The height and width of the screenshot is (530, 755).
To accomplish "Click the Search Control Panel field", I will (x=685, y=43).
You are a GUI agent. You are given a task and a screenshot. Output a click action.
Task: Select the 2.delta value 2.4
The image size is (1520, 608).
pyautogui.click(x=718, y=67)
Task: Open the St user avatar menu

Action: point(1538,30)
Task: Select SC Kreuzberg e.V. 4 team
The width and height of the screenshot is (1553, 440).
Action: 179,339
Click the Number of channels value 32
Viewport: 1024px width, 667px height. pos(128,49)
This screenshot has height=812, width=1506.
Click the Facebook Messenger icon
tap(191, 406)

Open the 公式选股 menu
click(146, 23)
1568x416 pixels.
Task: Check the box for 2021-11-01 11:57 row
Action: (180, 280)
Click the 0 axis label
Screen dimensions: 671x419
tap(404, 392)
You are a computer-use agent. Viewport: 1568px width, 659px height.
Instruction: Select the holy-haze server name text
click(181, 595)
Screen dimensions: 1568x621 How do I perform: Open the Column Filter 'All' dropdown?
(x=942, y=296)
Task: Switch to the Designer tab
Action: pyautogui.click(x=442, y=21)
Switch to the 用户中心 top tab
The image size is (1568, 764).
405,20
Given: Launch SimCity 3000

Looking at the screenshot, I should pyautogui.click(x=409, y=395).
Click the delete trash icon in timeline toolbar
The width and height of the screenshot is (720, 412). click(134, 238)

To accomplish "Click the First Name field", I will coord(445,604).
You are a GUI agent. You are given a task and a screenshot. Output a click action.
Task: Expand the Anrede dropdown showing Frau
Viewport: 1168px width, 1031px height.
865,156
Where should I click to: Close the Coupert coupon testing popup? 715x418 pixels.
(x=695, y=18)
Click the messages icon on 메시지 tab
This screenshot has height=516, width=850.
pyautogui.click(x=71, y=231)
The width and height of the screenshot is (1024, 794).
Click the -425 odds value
^^^^^^^^
> _WORK TO COMPLETE_
Write down how many lines of the data above contain the word "will", with nothing else.

> _FINISHED TASK_
2